DOCUMENT SECTION:
━━━━━━━━━━━━━━━━

If you wanted to know how to change specific "parts" to a file, without rewriting the whole thing, then (to my knowledge) that is not possible.
Say you had a file which said Ths is a TEST file., and you wanted to correct it to say This is a TEST file.; you would technically be changing 17 characters and adding one on the end. You are changing the "s" to an "i", the first space to an "s", the "i" (from "is") to a space, etc... as you shift the text forward.
A computer can't actually insert bytes between other bytes. It can only move the data, to make room.
Is there a way to do this? Say I have a file that's a list of names that goes like this:
Alfred
Bill
Donald
How could I insert the third name, "Charlie", at line x (in this case 3), and automatically send all others down one line? I've seen other questions like this, but they didn't get helpful answers. Can it be done, preferably with either a method or a loop?
This is a way of doing the trick.
with open("path_to_file", "r") as f:
contents = f.readlines()
contents.insert(index, value)
with open("path_to_file", "w") as f:
contents = "".join(contents)
f.write(contents)
index and value are the line and value of your choice, lines starting from 0.
If you want to search a file for a substring and add a new text to the next line, one of the elegant ways to do it is the following:
import os, fileinput
old = "A"
new = "B"
for line in fileinput.FileInput(file_path, inplace=True):
if old in line :
line += new + os.linesep
print(line, end="")
There is a combination of techniques which I found useful in solving this issue:
with open(file, 'r+') as fd:
contents = fd.readlines()
contents.insert(index, new_string) # new_string should end in a newline
fd.seek(0) # readlines consumes the iterator, so we need to start over
fd.writelines(contents) # No need to truncate as we are increasing filesize
In our particular application, we wanted to add it after a certain string:
with open(file, 'r+') as fd:
contents = fd.readlines()

━━━━━━━━━━━━━━━━

SUPPLIED INFORMATION:
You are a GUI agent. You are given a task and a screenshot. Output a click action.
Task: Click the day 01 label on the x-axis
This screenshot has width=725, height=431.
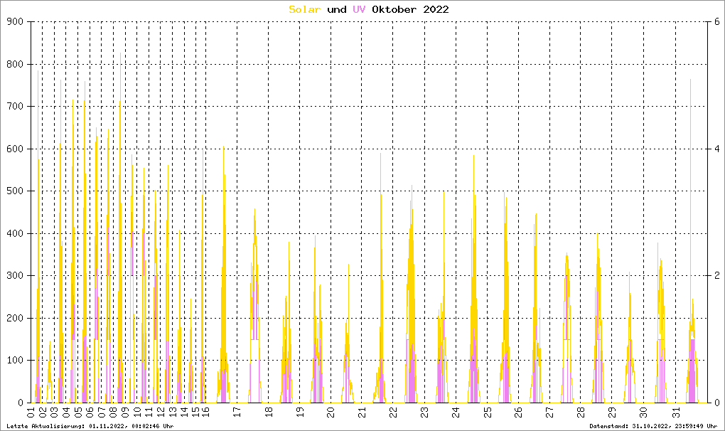point(31,413)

━━━━━━━━━━━━━━━━

REQUEST:
Can you repeat, word for word, the part of the thread on inserting lines into a file above that starts at "A computer can't" and ends at "contents = f.readlines()"?

REPLY:
A computer can't actually insert bytes between other bytes. It can only move the data, to make room.
Is there a way to do this? Say I have a file that's a list of names that goes like this:
Alfred
Bill
Donald
How could I insert the third name, "Charlie", at line x (in this case 3), and automatically send all others down one line? I've seen other questions like this, but they didn't get helpful answers. Can it be done, preferably with either a method or a loop?
This is a way of doing the trick.
with open("path_to_file", "r") as f:
contents = f.readlines()